One final note:  I cite Walter Wink a lot in this sermon, and his work is really amazing on this topic. One of the hopeful things he argues is that the powers and principalities of this world as we have constructed them are blind.  They are not animate of themselves; they are only know that which we have taught them.  So it is always within our grasp, with God as our aid and champion, to reform the powers of this world such that they align more properly with God’s intentions for this world.

Here’s what I said.

Rev. Megan L. Castellan

August 26, 2018

Ordinary Time, Proper 16

Ephesians

One of the little known perks of working in a church office is the occasional odd piece of mail.  For whatever reason, some people feel a need to send their conspiracy theories, their thoughts on the apocalyse, their warnings about oncoming nuclear war, whatever random thought is in their head, to all the churches in the phone book==thinking, I suppose, that we will prove helpful in their crusade.  I’ve amassed a small collection of these random end-time prophecies from different places—from the guy who insisted that Jesus was returning on the back of a nuclear warhead, to the guy this week who helpfully sent a pamphlet for me to put on my desk, so when I was raptured, whoever is left behind could find it, and feel appropriately terrified.  

I bring this up, not because I think there’s validity in these sorts of prophecies necessarily, but because today’s reading from Ephesians may strike you as something that belongs in one of those omnious tracts that people stick under your car’s windshield at the grocery store.  “For our struggle is not against enemies of blood and flesh, but against the rules, against the authorities, against the cosmic powers of the present darkness, against the spiritual forces of evil in the heavenly places.”

What in the world is that about?

There is, as I’m sure many of you have heard, a notion called spiritual warfare, which holds that the creation is subject to two forces:  God, and God’s forces that work for the good, and those forces which rebel and turn away from God—which are evil.  The notion of spiritual warfare commonly holds that these diametrically opposed forces are in a constant struggle over all creation, and at any given moment, anything may be coopted by one side or another—so we have to be always vigilant, lest the wrong side win.  

That is not what the writer of Ephesians is talking about.  To be very blunt, the idea that there is any possibility that God and God’s love would ever not have the final word would have been nonsense to the early Christians.  Of course God wins.  Of course.  God has already won—That’s what had been proven once and for all when Jesus was raised from the dead—any suggestion otherwise was ridiculous.  We know how this story ends.  The powers of darkness don’t stand a chance against God; God has already won decisively.  

So we’re not talking about a pitched battle here.  We’re talking about something else.

--------------------------------

> **Written problem 1**
In the sermon on Ephesians, what event proved once and for all, for the early Christians, that God had already won?
> **Written problem 2**
Please write the next part of the sermon on Ephesians, picking up after its final sentence.
The items that come next aren't needed for any of this.

> **Extracted entries**

--------------------------------

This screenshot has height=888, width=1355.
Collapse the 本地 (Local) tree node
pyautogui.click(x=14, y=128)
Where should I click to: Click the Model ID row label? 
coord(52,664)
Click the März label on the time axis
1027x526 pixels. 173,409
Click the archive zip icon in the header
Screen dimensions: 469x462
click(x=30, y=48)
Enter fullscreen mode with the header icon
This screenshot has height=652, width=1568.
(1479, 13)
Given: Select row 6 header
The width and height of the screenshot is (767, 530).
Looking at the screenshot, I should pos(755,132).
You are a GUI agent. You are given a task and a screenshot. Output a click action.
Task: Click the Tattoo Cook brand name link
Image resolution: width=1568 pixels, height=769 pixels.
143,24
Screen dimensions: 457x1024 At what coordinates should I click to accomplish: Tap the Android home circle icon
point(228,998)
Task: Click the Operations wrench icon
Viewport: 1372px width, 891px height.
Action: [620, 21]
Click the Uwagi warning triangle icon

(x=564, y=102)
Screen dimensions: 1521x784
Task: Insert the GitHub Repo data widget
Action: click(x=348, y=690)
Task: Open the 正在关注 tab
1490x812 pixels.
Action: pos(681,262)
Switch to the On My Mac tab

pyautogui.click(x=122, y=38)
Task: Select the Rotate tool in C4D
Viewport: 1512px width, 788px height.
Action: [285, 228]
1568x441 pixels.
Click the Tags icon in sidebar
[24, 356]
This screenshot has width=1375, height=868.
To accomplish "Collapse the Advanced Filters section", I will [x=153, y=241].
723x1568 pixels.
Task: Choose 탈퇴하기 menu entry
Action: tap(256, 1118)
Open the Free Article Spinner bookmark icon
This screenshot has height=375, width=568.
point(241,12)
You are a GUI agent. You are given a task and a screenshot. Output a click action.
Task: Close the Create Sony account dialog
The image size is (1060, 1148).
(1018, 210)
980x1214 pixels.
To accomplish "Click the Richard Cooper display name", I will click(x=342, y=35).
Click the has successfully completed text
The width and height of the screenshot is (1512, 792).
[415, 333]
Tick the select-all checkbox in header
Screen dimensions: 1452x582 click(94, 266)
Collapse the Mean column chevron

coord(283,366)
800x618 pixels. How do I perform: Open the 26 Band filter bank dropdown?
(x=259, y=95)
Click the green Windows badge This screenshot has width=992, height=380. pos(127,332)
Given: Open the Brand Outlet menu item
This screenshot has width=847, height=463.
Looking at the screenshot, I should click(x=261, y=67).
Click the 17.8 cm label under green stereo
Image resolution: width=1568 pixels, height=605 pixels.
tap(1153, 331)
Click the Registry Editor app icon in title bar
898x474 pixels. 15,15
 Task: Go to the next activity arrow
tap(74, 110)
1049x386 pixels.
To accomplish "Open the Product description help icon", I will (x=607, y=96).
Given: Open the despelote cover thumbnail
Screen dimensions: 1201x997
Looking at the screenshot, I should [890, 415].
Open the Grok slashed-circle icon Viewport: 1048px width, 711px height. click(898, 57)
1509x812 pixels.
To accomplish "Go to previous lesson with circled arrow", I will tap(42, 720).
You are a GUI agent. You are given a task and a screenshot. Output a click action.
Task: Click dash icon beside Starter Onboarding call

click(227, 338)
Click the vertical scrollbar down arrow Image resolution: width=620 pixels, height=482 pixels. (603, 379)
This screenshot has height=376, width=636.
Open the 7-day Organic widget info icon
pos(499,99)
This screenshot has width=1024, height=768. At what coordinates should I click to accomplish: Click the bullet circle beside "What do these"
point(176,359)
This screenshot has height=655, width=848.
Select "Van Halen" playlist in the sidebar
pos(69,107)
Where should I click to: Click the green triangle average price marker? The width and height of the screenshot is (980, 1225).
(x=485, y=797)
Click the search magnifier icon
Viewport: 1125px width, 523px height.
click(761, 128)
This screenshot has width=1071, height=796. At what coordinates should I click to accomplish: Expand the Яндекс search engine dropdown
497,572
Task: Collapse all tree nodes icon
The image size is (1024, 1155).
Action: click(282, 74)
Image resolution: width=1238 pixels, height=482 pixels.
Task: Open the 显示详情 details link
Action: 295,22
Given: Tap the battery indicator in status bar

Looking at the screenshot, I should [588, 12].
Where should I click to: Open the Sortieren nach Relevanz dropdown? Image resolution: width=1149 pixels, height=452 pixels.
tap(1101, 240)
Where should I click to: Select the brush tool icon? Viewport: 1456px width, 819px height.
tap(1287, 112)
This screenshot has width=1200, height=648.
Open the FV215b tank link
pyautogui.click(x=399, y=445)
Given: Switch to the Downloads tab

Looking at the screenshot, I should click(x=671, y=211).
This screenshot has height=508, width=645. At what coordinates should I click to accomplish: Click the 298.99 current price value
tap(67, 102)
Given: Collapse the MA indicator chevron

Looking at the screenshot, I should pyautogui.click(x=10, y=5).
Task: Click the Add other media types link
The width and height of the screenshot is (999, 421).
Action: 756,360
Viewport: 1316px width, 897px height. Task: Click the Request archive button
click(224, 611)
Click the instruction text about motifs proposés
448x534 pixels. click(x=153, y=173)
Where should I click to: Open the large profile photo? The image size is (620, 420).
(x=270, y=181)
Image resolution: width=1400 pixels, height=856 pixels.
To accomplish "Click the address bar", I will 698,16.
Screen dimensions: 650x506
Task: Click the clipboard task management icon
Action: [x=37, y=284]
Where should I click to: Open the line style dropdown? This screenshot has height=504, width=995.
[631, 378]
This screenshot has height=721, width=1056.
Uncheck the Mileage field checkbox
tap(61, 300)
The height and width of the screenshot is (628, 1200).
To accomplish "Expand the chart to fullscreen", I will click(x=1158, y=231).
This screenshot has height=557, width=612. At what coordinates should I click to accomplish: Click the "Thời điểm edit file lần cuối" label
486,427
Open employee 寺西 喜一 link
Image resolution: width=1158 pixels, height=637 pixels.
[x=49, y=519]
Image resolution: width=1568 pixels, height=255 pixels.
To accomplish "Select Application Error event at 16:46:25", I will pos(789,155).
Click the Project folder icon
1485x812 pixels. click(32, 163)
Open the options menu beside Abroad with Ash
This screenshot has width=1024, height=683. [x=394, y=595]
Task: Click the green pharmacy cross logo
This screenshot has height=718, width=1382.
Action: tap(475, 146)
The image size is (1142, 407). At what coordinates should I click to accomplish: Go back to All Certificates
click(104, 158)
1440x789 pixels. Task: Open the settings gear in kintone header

--------------------------------

> **Exercise result 1**
Jesus being raised from the dead.

> **Exercise result 2**
Remember, that Ephesians was written as basically a “Welcome to Christianity!” pamphlet for newcomers.  But it was also written at a time when Christianity was so new it didn’t have a name, and when it was illegal.  If you were considering baptism, you weren’t just considering a religious option; you were considering something that would put your life, and your family’s life, at risk.  The Roman Empire considered worshipping a god other that the emperor to be treasonous—and the Roman Empire controlled all aspects of life.  In some way, Rome controlled what you did, how you lived, what you ate, how you dressed, who you associated with, how you believed, what you valued.  Every aspect of a person’s life required them to interact with the Roman Empire, for better for worse—It was the mightiest power in the known world.  So to be a Christian at that time was to profess allegiance to something over and against the system that ran your entire world. It was major.

Walter Wink—a theologian from the late twentieth century—had a theory about systems like the Roman Empire—these inchoate, massive webs that we exist in, and that you can’t really remove yourself from.  We don’t have the massive Roman Empire nowadays; we don’t have an actual Caesar claiming to be an actual god—but we do have other sneaky systems.  Nationalism, late-stage capitalism, and that odd mix of ideologies that is American civil religion.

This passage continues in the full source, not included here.